Following a year-long probe into potential anti-competitive conduct, the EC has accused the e-commerce giant of illegally using non-public marketplace data about independent third-party sellers on its platform to benefit its own retail business.

It claimed that, as a marketplace service provider that doubles up as a seller itself, Amazon has access to a wide range of non-public business data about the third-party sellers it competes with, which it has used to calibrate its own retail offers and strategic business decisions, to the detriment of others.

“The Commission’s preliminary view is that the use of non-public marketplace seller data allows Amazon to avoid the normal risks of retail competition and to leverage its dominance in the market for the provision of marketplace services in France and Germany – the biggest markets for Amazon in the EU,” said the EC.

The EC has also decided to open up a separate antitrust investigation over concerns that Amazon has given preferential treatment to its own retail business, with sellers paying extra for its logistics and delivery services.

Margrethe Vestager, who oversees  the EU’s competition policy as executive vice-president of the EC, said dual-role platforms like Amazon cannot be allowed to distort competition.

“Data on the activity of third-party sellers should not be used to the benefit of Amazon when it acts as a competitor to these sellers,” she said in a statement. “The conditions of competition on the Amazon platform must also be fair.

“Its rules should not artificially favour Amazon’s own retail offers or advantage the offers of retailers using Amazon’s logistics and delivery services. With e-commerce booming, and Amazon being the leading e-commerce platform, a fair and undistorted access to consumers online is important for all sellers.”

Speaking at a press conference in Brussels on 10 November, Vestager added that the value of online sales in Europe have almost doubled in the past five years, from €370bn in 2015 to almost €720bn in 2020.

“Amazon is at the centre of this market development,” she said. “More than 70% of consumers in France, and more than 80% of consumers in Germany, that made online purchases bought something from Amazon in the last 12 months. We do not take issue with the success of Amazon or its size.

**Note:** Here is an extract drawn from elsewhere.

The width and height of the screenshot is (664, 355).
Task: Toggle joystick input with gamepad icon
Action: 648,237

Our concern is very specific business contacts which appear to distort genuine competition.”

In response to the antitrust charge and second investigation, an Amazon spokesperson said the company will “make every effort” to ensure the EC has an “accurate understanding of the facts”.

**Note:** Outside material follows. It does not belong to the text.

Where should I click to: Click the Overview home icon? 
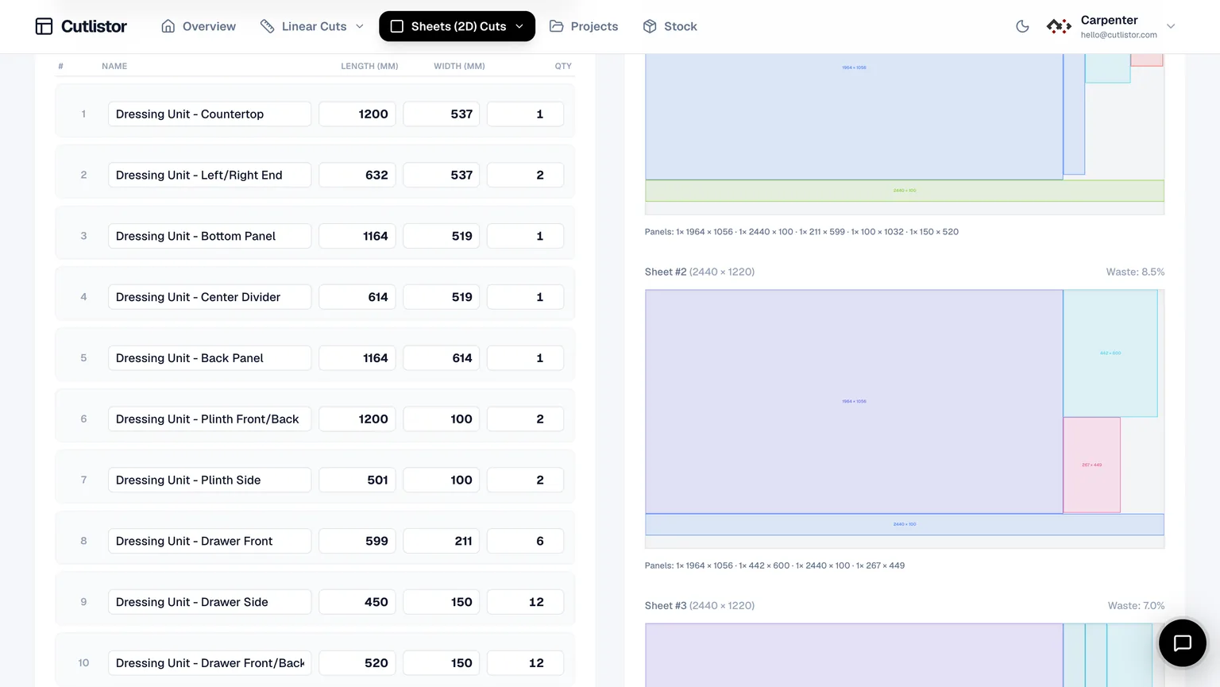click(x=168, y=26)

“Amazon represents less than 1% of the global retail market, and there are larger retailers in every country in which we operate,” said the spokesperson. “No company cares more about small businesses or has done more to support them over the past two decades than Amazon.

“There are more than 150,000 European businesses selling through our stores that generate tens of billions of euros in revenues annually and have created hundreds of thousands of jobs.”

Read more about tech giants and the law

In early October, following their own 16-month investigation into the competitive practices of Amazon, Apple, Facebook and Google, US lawmakers identified a “pressing need for legislative action and reform” to rein in the monopoly power of these firms.

“First, each platform now serves as a gatekeeper over a key channel of distribution,” the lawmakers said in a report detailing their recommendations on how antitrust laws and enforcement can be changed to regulate the digital economy.

“By controlling access to markets, these giants can pick winners and losers throughout our economy. They not only wield tremendous power, but they also abuse it by charging exorbitant fees, imposing oppressive contract terms, and extracting valuable data from the people and businesses that rely on them.”

One of the report’s primary policy recommendations was the imposition of “structural separations and line-of-business restrictions” on the companies, which would “prohibit a dominant intermediary from operating in markets that place the intermediary in competition with the firms dependent on its infrastructure… and generally limit the markets in which a dominant firm can engage”.

Vestager has previously signalled that breaking up companies is a last resort, and she would prefer to use fines and other penalties to bring rule-breaking companies back into line.

If Amazon is found guilty by the EC of breaching EU competition law, it faces a potential fine of 10% of its turnover – the equivalent of £15bn.